Dataset entries:
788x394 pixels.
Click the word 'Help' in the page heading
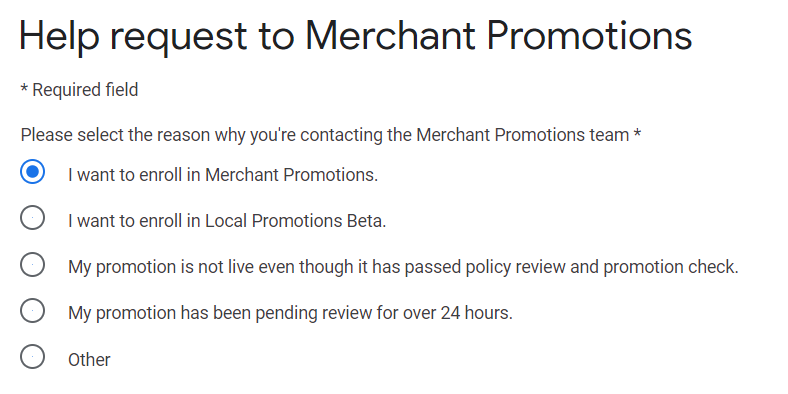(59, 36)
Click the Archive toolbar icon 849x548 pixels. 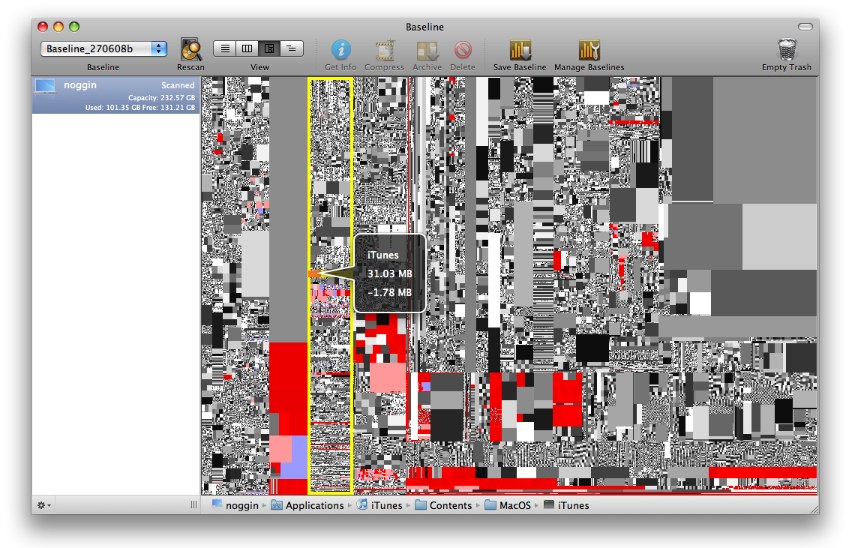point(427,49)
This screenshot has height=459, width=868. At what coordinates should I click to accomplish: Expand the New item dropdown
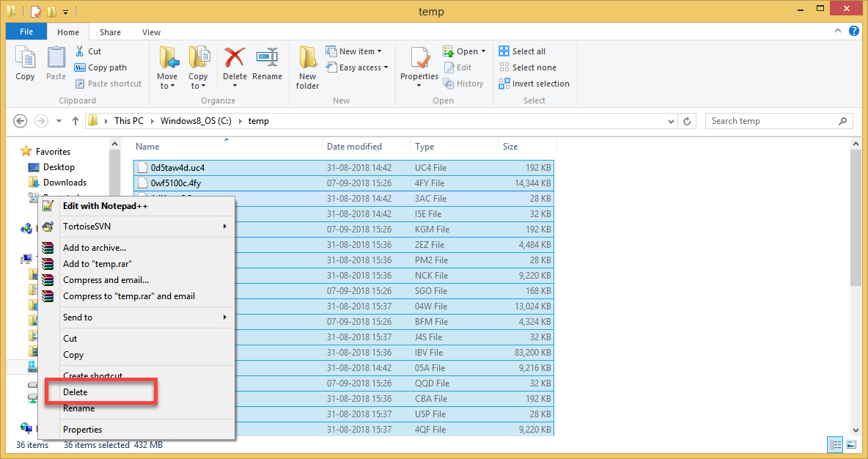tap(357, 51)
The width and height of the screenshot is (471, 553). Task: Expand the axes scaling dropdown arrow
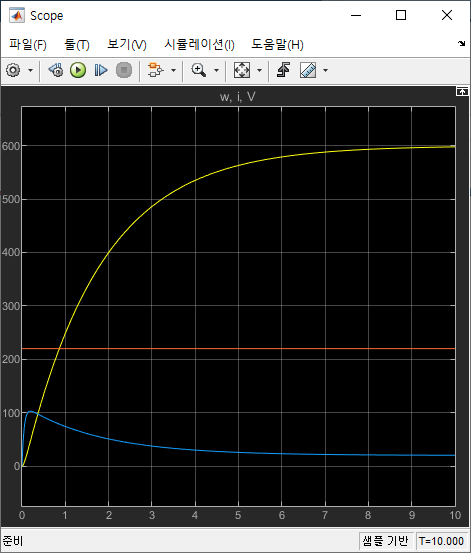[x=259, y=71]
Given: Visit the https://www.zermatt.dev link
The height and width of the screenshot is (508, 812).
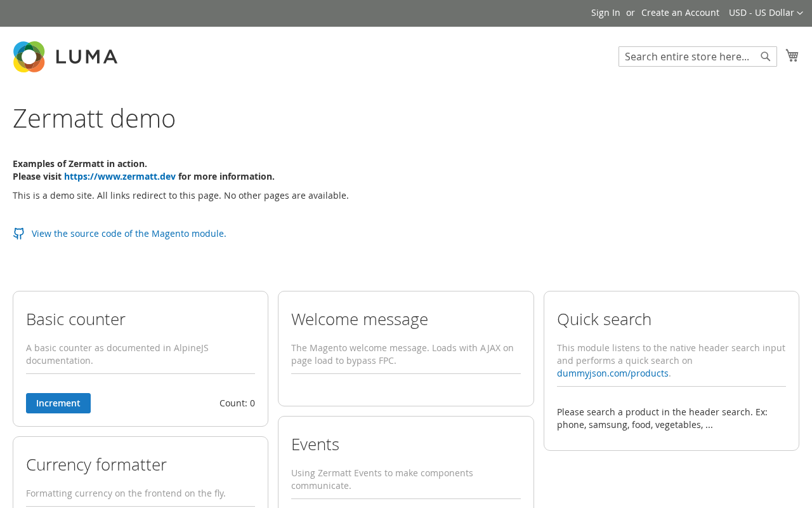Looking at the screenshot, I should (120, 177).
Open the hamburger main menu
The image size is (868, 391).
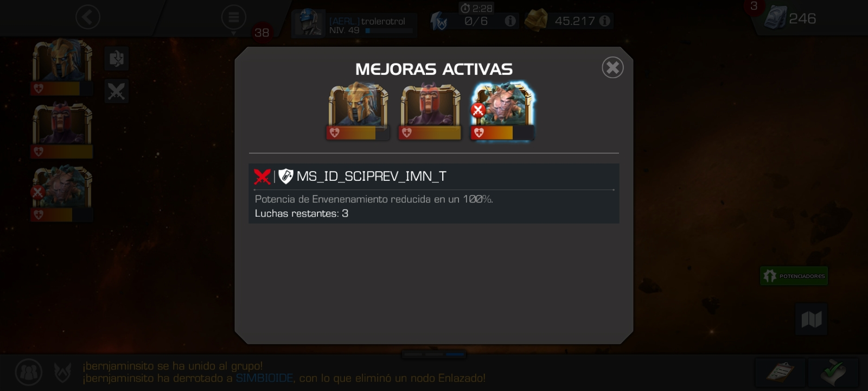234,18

→ **EXERCISE OBJECTIVE**
Where the line containing "This screenshot has" appears in the data above, begin there and output every line through the last, exactly and without pictures.

→ **ANSWER BOX**
This screenshot has height=459, width=868. At what coordinates should I click to accomplish: Expand the New item dropdown
tap(357, 51)
The width and height of the screenshot is (471, 553). Task: Expand the axes scaling dropdown arrow
[x=259, y=71]
Given: Visit the https://www.zermatt.dev link
The height and width of the screenshot is (508, 812).
Looking at the screenshot, I should (120, 177).
Open the hamburger main menu
The image size is (868, 391).
234,18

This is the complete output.